On April 10th and 12th, some 150 educators of gifted and talented throughout Colorado convened on the Zalman Center in Colorado Springs to discover the power of primary sources. For TPS-Colorado, this workshop marked a first for both attendance level, and also our first workshop offered exclusively to educators of gifted and talented; April 10th for elementary personelle with a focus on Westward Expansion, and April 12th for secondary focusing on the Industrial Revolution.
After some expected early technical hurdles, district teams of 3 to 6 were actively introduced to primary sources with a very successful “sticky note” analysis activity (adapted from the Harvard article Teaching Students to Ask Their Own Questions by Dan Rothstein and Luz Santana) facilitated by master teacher and American Memory Fellow Mary Johnson. After every group had time to analyze a primary source and post questions using sticky notes, the products were affixed around the room for other groups to review.
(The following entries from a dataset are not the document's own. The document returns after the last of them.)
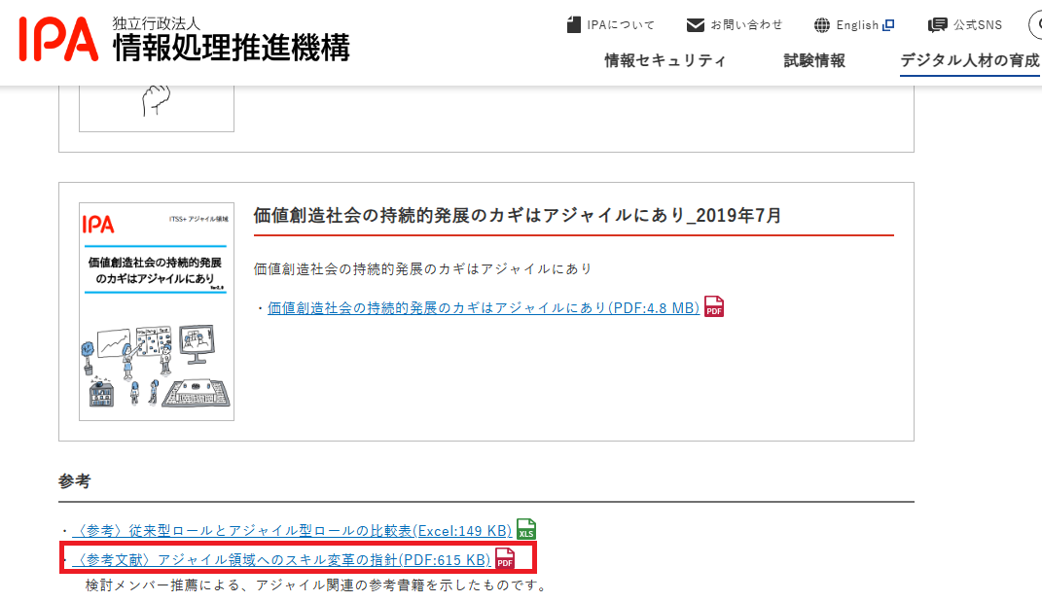Select the デジタル人材の育成 menu
This screenshot has width=1042, height=602.
click(x=969, y=60)
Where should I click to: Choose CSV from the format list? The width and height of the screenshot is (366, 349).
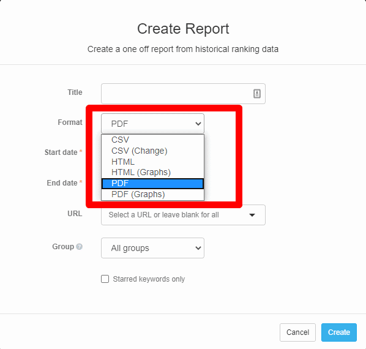pos(152,140)
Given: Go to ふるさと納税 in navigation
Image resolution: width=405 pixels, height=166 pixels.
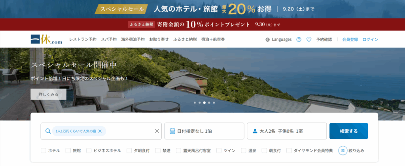Looking at the screenshot, I should pyautogui.click(x=185, y=40).
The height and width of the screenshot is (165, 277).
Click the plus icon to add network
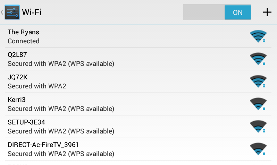[x=267, y=12]
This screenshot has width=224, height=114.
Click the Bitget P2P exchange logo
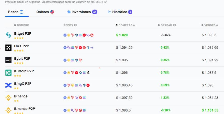[x=8, y=35]
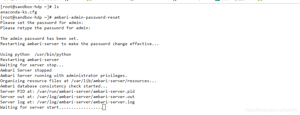
Task: Click 'Waiting for server stop...' line
Action: tap(32, 65)
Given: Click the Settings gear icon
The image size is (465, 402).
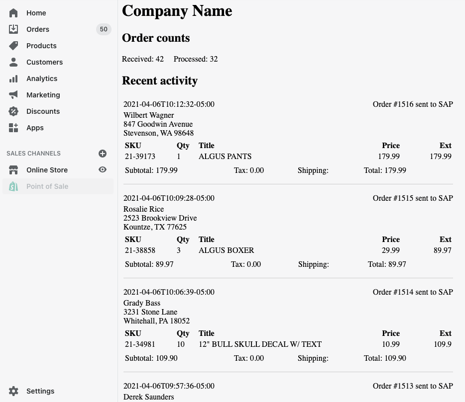Looking at the screenshot, I should [13, 391].
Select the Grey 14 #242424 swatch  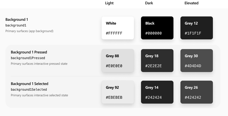pyautogui.click(x=157, y=92)
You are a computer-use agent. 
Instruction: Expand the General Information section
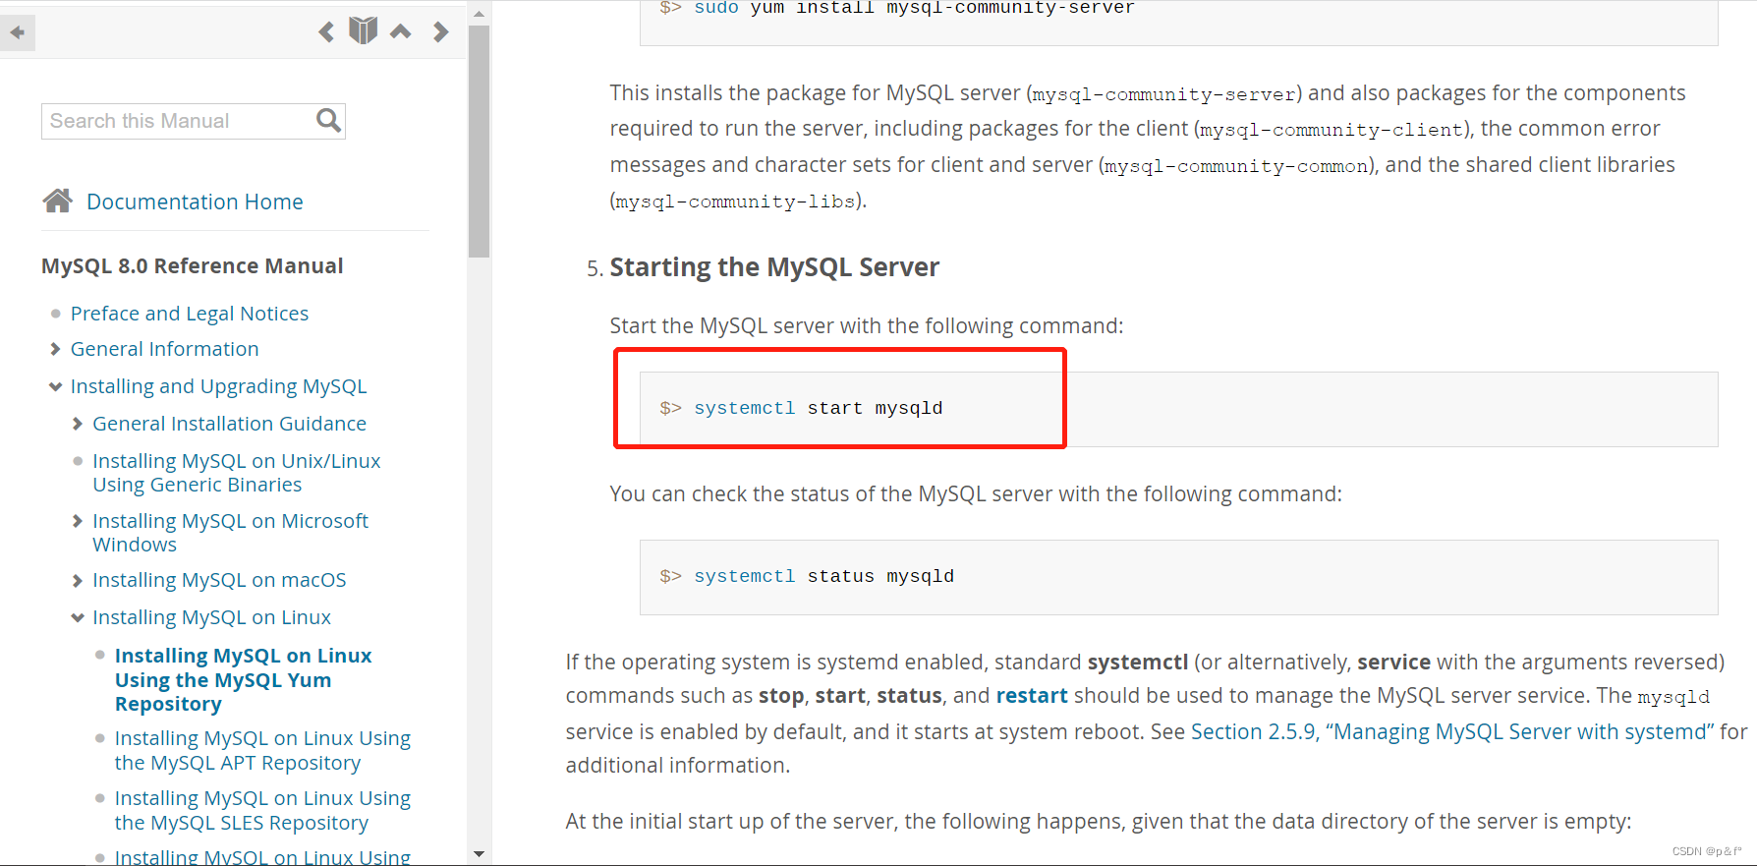click(55, 348)
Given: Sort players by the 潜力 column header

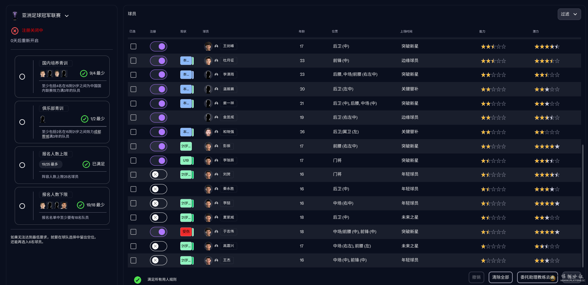Looking at the screenshot, I should point(536,32).
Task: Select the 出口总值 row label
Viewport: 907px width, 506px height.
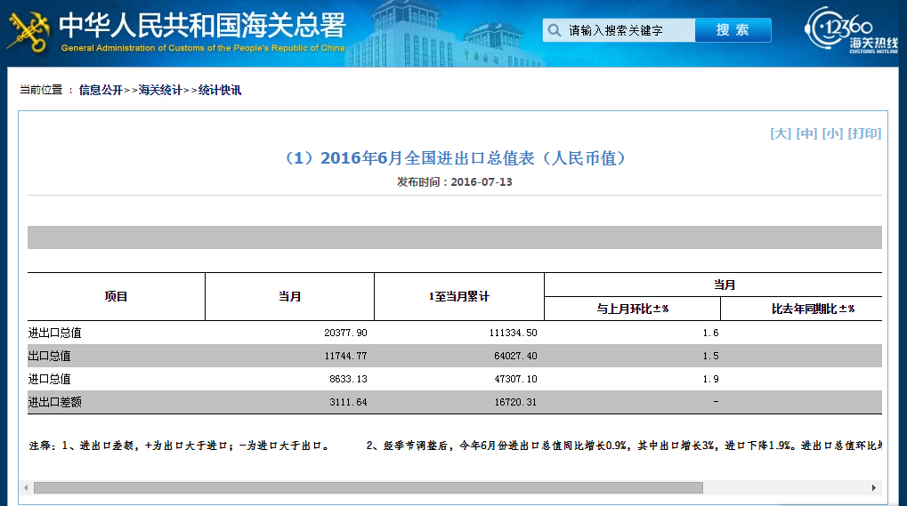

After some very active participation in the morning, Mary Johnson and TPS director Peggy O’Neill-Jones teamed up to give attendees an overview of what’s available in the Library of Congress digital collections at www.loc.gov. With this understanding, along with a few model activities, participants were able to begin creating their own learning activities and envisioning how to make this work in their own schools and districts.
As a result of this two-day workshop, TPS-Colorado and GT coordinators in Southern Colorado plan to work with select participants to create sustainable learning communities that will further explore the use of primary sources in the gifted and talented landscape.
For a more detailed look at how the two days unfolded and to access all of the associated workshop resources, feel free to check out the workshop wiki.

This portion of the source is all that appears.